The controlled and chemo-selective oxidation of primary alcohols to aldehydes and secondary alcohols to the corresponding ketones are fundamental reactions in organic synthesis.¹ In turn, these aldehydes and ketones serve as precursors for a variety of complexity generating reactions.² However, the controlled oxidation of primary alcohols to aldehydes can be problematic due to over-oxidation to the carboxylic acid oxidation state.³ There are a range of versatile chemical oxidants available to the academic and industrial chemist that enable this transformation to be performed on demand.⁴ However, the majority of these oxidation reactions are stoichiometric in nature and therefore suffer from the generation of quantities of chemical waste.⁵

Recently, the field of electrosynthesis has undergone a renaissance⁶ and has found application in a variety of organic synthetic transformations, such as: C–H bond activation,⁷ total synthesis,⁸ and the Diels–Alder reaction⁹ amongst others.¹⁰ A fundamental advantage of the electrosynthesis approach is the replacement of the need to use stoichiometric oxidants and instead the oxidation reaction is performed on the electrode surface via quantum mechanical tunelling¹¹ or through a mediator in solution.¹²

To address the challenge of identifying a cleaner oxidation, we explored the use of electrosynthesis to replace the need for both a chemical oxidant and mediator in these Redox transformations. The simultaneous removal of oxidant and mediator would minimise chemical waste associated with the reaction. We have recently investigated the Shono-type oxidation of C–H bonds adjacent to a tertiary amide¹³ and our initial foray into this area began with attempting to expand the scope of the amide oxidation to esters (Fig. 1). It is known that the Shono electro-oxidation of amides proceeds through an N-acyl iminium species (A).¹⁴ It was therefore postulated that a transient O-acyloxonium species (B)¹⁵ could form under similar electro-oxidative conditions in esters bearing an α-methylene or methide group.
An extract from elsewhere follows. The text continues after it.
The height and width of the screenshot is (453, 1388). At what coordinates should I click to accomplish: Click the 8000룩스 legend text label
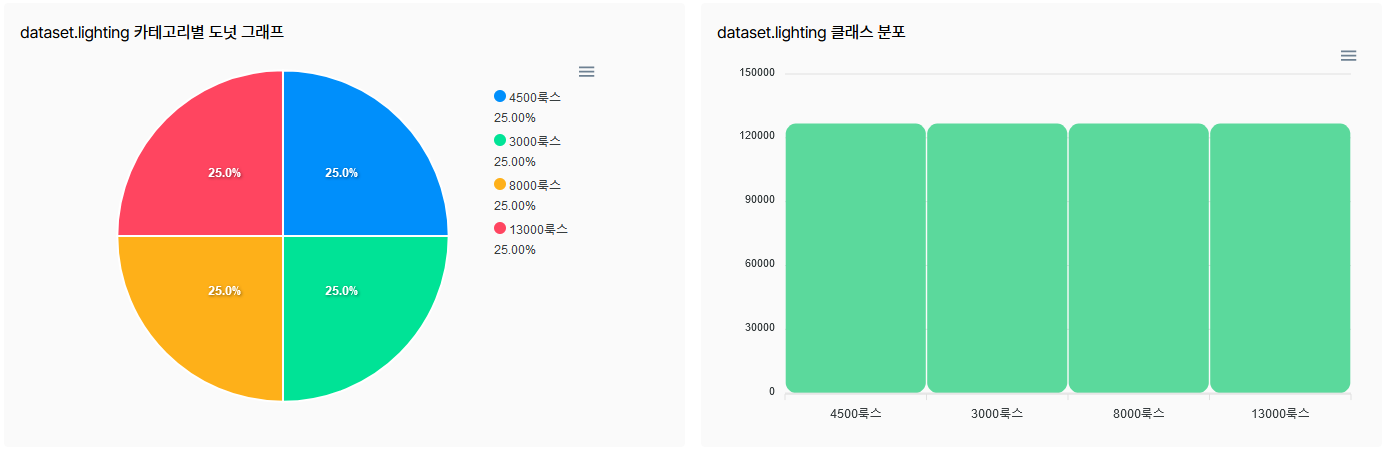[535, 185]
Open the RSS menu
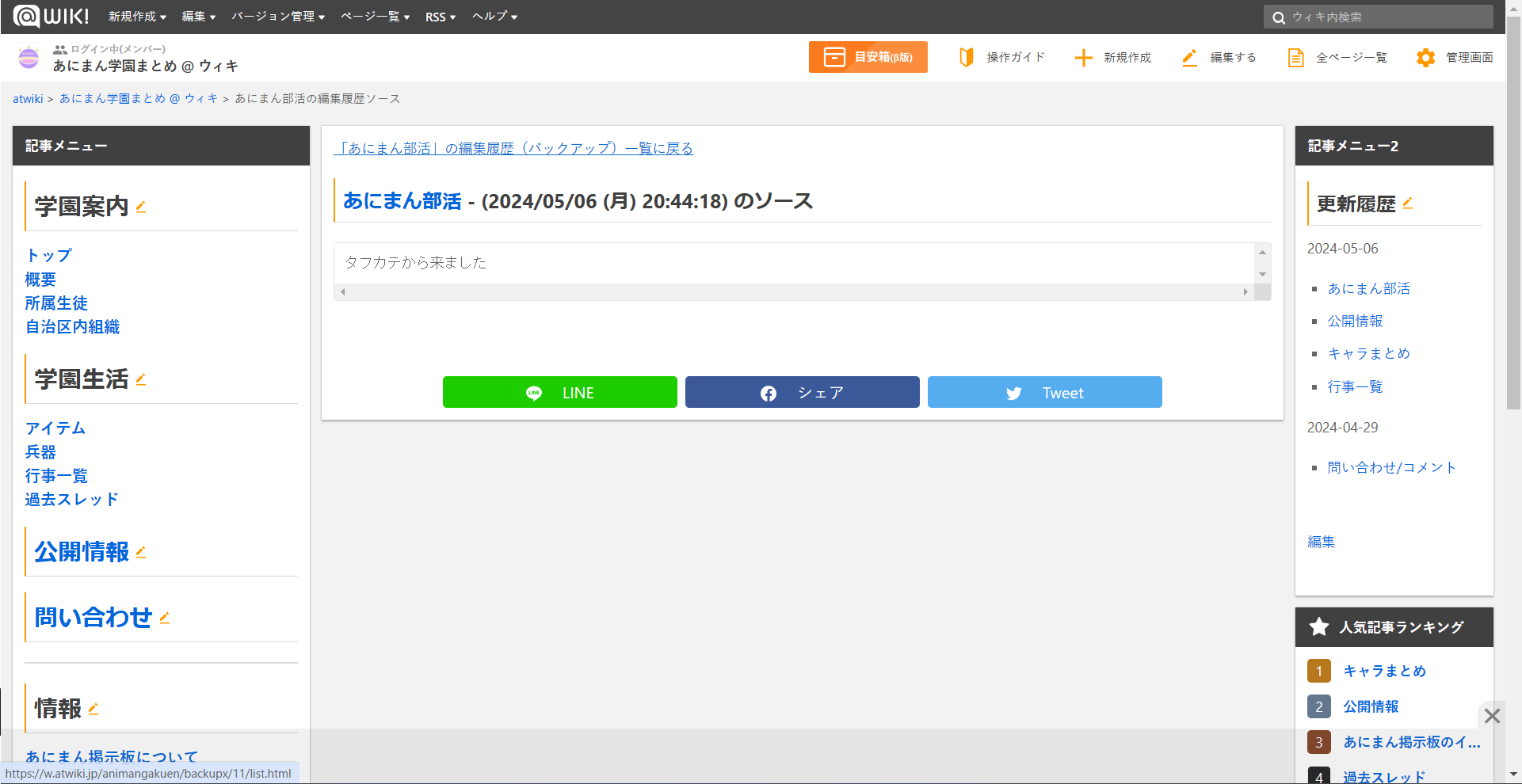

Fig. 1 Context: Expanding the scope of amide C–H bond functionalisation from amides (A) to esters (B).

This unstable O-acyloxonium species (B) would in turn react further with adventious water to form the aldehyde product and a carboxylic acid as a by-product via intermediate (C). Alternatively, an ester and aldehyde product could potentially form when conducted in an alcohol. To the best of our knowledge there are only limited reports of electro-oxidative cleavage of an ester group.¹⁶

Results and discussion

To probe whether this methodological leap was indeed feasible, a collection of benzylic acetates were prepared including the parent benzyl acetate 1a, a mild electron donating example 1b and a mild electron withdrawing example 1c (structures shown in Table 2). Cyclic voltammetry was recorded for 1a (Fig. 2).

Fig. 2 Cyclic voltammetry measurement on substrate 1a (5 mM) at a scan rate of 10 mV s⁻¹ in 9 : 1 acetonitrile : methanol and TBAP (0.5 M) using an RVC working electrode, RVC counter electrode and a Ag/AgCl reference electrode.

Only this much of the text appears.